What you need to do - In the data fitting text, where can the quantitative MP2RAGE image be produced and displayed?

Text excerpt -
☆ ☆ ☆ ☆ ☆ ☆ ☆

Data Fitting

Dictionary-based techniques such as MP2RAGE do not typically use conventional minimization algorithms (e.g. Levenberg-Marquardt) to fit signal equations to observed data. Instead, the MP2RAGE technique uses pre-calculated signal values for a wide range of parameter values (e.g. T₁), and then interpolation is done within this dictionary of values to estimate the T₁ value that matches the observed signal. This approach results in rapid post-processing times because the dictionaries can be simulated/generated prior to scanning and interpolating between these values is much faster than most fitting algorithms. This means that the quantitative image can be produced and displayed directly on the MRI scanner console rather than needing to be fitted offline.

☆ ☆ ☆ ☆ ☆ ☆ ☆

The data -
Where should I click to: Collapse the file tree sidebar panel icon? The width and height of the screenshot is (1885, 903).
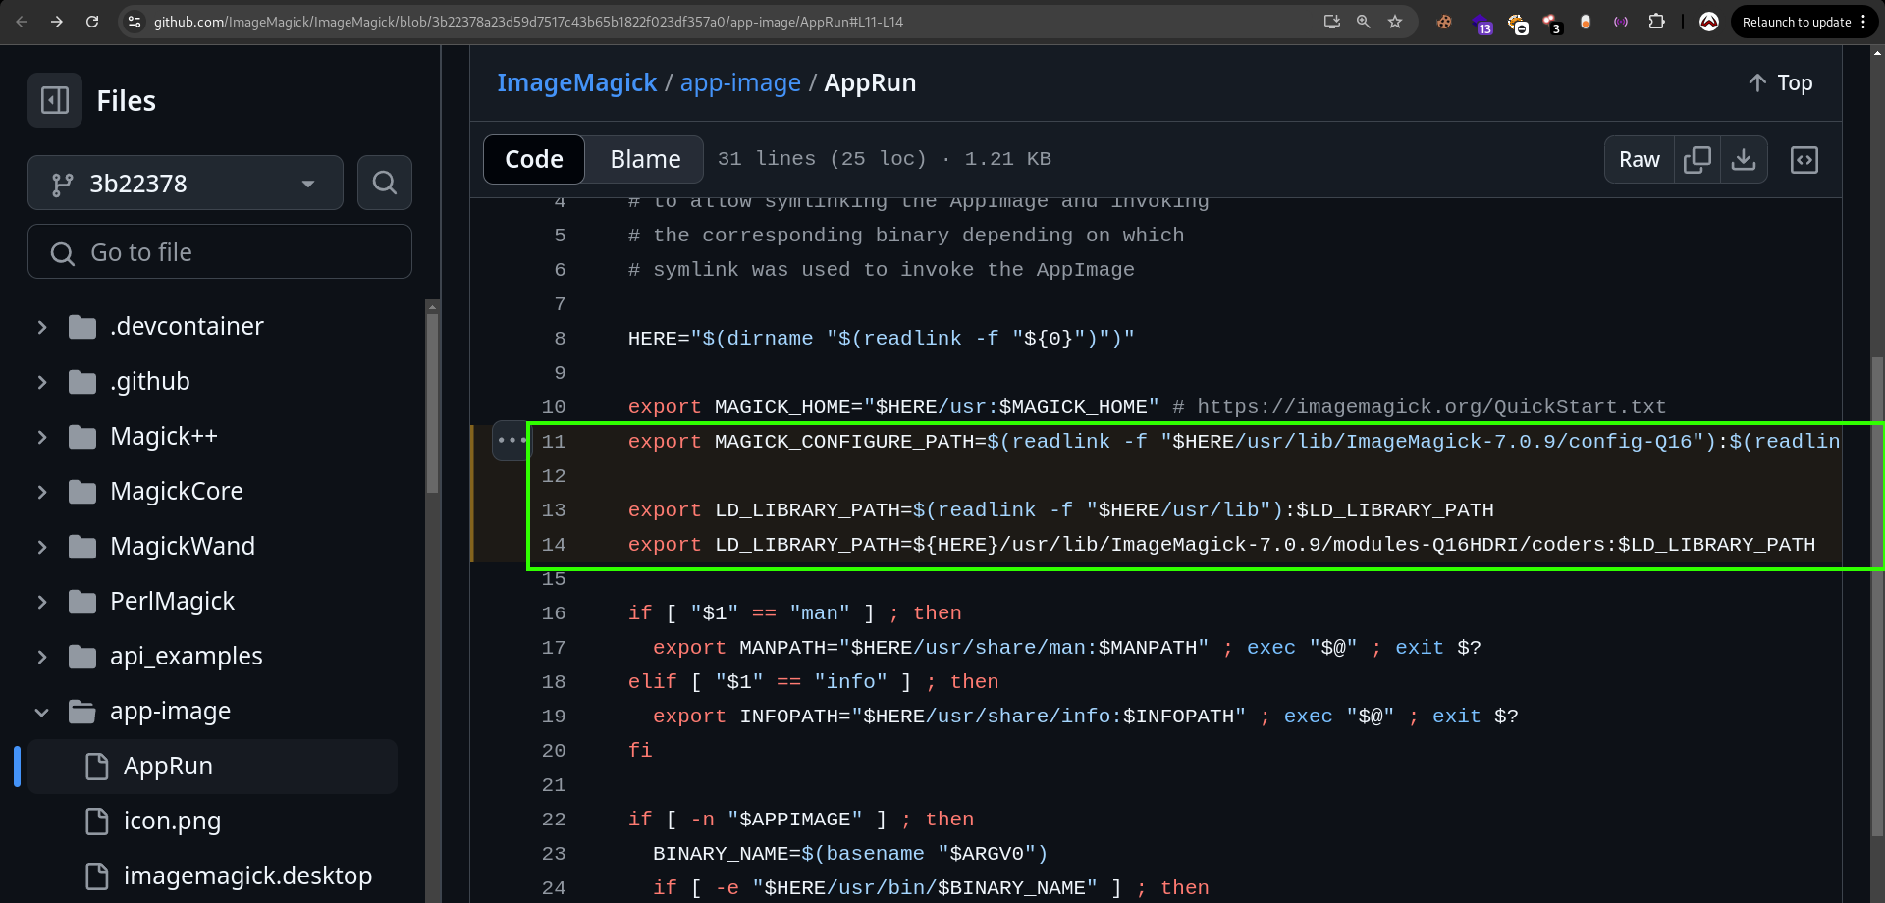pos(55,100)
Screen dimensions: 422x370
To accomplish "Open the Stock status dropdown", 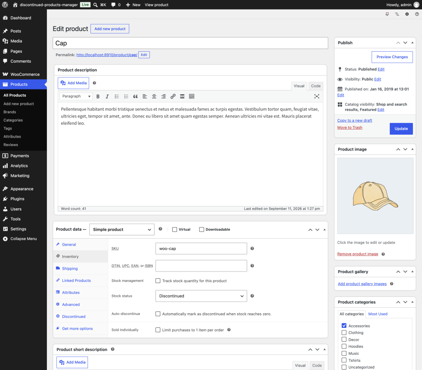I will click(x=201, y=296).
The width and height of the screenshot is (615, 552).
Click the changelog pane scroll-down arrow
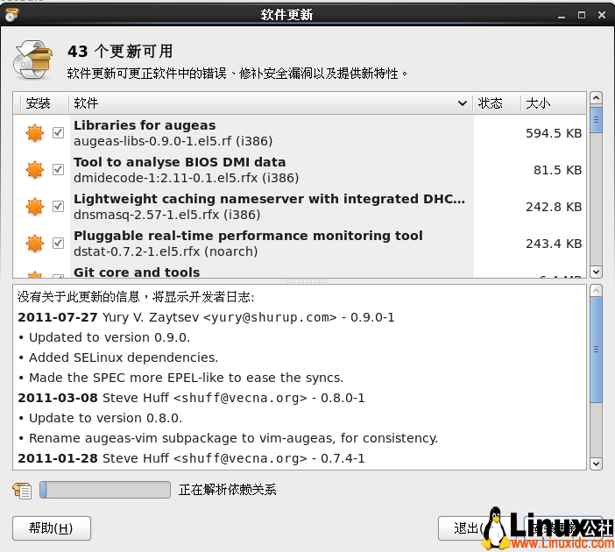pos(596,463)
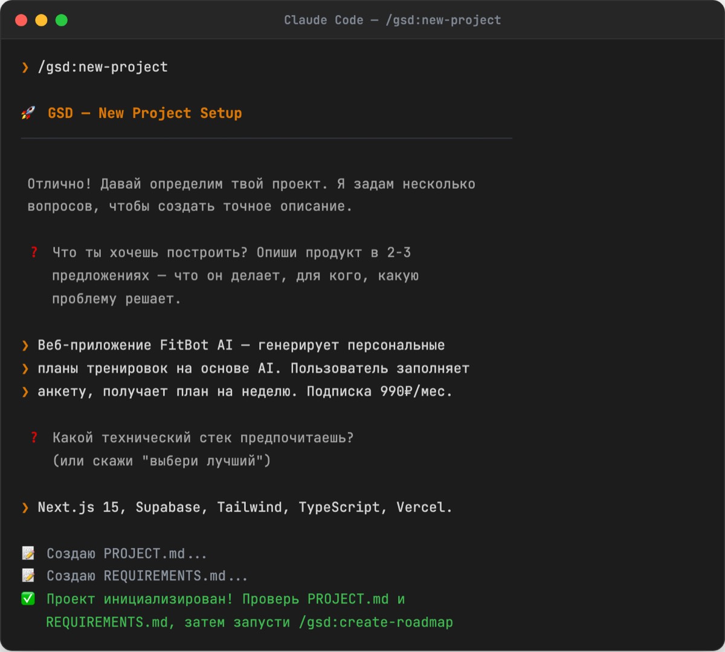Expand the prompt chevron before 'Веб-приложение FitBot AI'
The width and height of the screenshot is (725, 652).
click(25, 345)
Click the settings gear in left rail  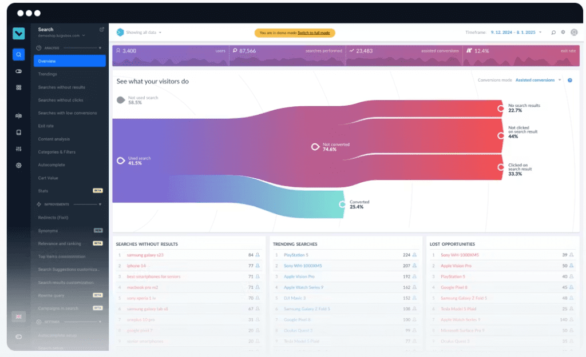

☆ ☆ ☆ ☆ ☆ ☆ ☆

Expected answer - Directly on the MRI scanner console, rather than being fitted offline.